The choice of treatment should always include careful discussion and shared decision making among physicians, the patient, and caregivers. It is observed that AAP+ADT is superior to Doce+ADT, ENZA+ADT, and APA+ADT in terms of OS, QOL, and being the first agent initiated in mCSPC patients. However, the abovementioned evidence on OS, PFS, sequence of treatments, adverse events, and QOL may only serve as a guide; no single factor should be used to pursue one treatment over another.

 

Our results are in line with a recently published study by Wang et al[27] suggesting that AAP+ADT treatment were more effective in prolonging OS, while ENZA+ADT might provide better PFS in mCSPC patients. The strength of our study is that we have included the most up-to-date data from all these major trials, including the STAMPEDE with AAP+ADT as the experimental regimen.[15] Also, the comprehensive inclusion of all the most updated studies in this network meta-analysis covering more than 7500 patients provides a clearer comparison of survival data among different treatment modalities, in addition to our previously published preliminary results.[28]

 

However, several limitations exist in our comparison and the findings should be interpreted within this context. Similar to the other network meta-analyses in the field, this analysis only provided indirect comparisons and rankings among the named systematic treatments by comparing the efficacy in the RCTs, which cannot replace head-to-head clinical trials for comparison. As shown in Table 1, the study population and inclusion criteria varied among the different RCTs. The variations among different studies may contribute to heterogeneity in treatment effect, which limits our power in comparing the efficacy among the systematic treatments. Furthermore, our study did not account for other outcomes, such as QOL and cost-effectiveness.
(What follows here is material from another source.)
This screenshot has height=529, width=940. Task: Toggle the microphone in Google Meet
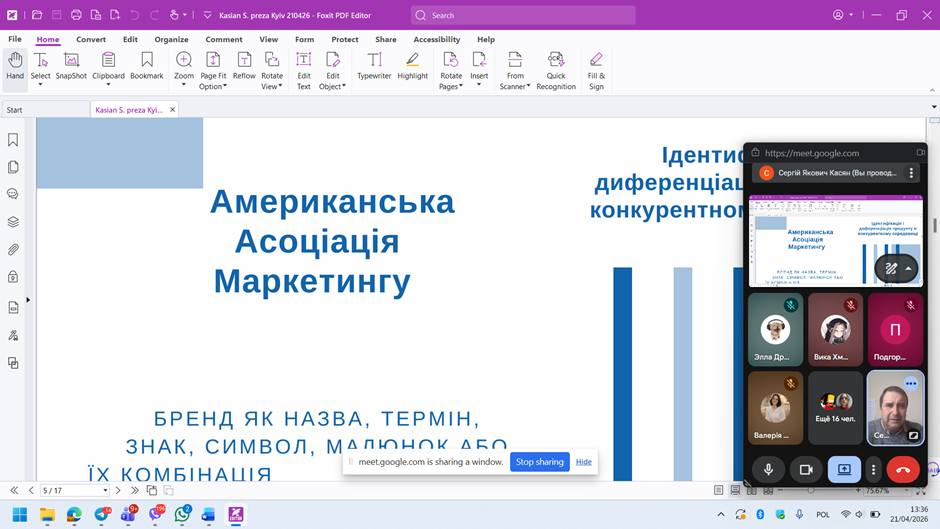coord(768,469)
Given that the relevant data in either prospective or retrospective clinical trials are not adequate among our study populations, current clinical trials provide limited insights on the effects on QOL and cost-effectiveness among different patients.

 

Another possible weakness of our study is that we have not performed subgroup analysis according to low/high risk (according to LATITUDE study) and low/high volume (according to CHAARTED study). However, recent studies have disproven the importance of risk and volume classification in selecting treatment regimens.[29] Also, our analysis only included drug regimens and did not include radiotherapy to the primary site as a comparison arm.

 

We found that AAP+ADT is the most effective first-line treatment for mCSPC in terms of OS, while ENZA+AA may provide better PFS. Clinicians should take these findings into consideration when planning treatment of mCSPC.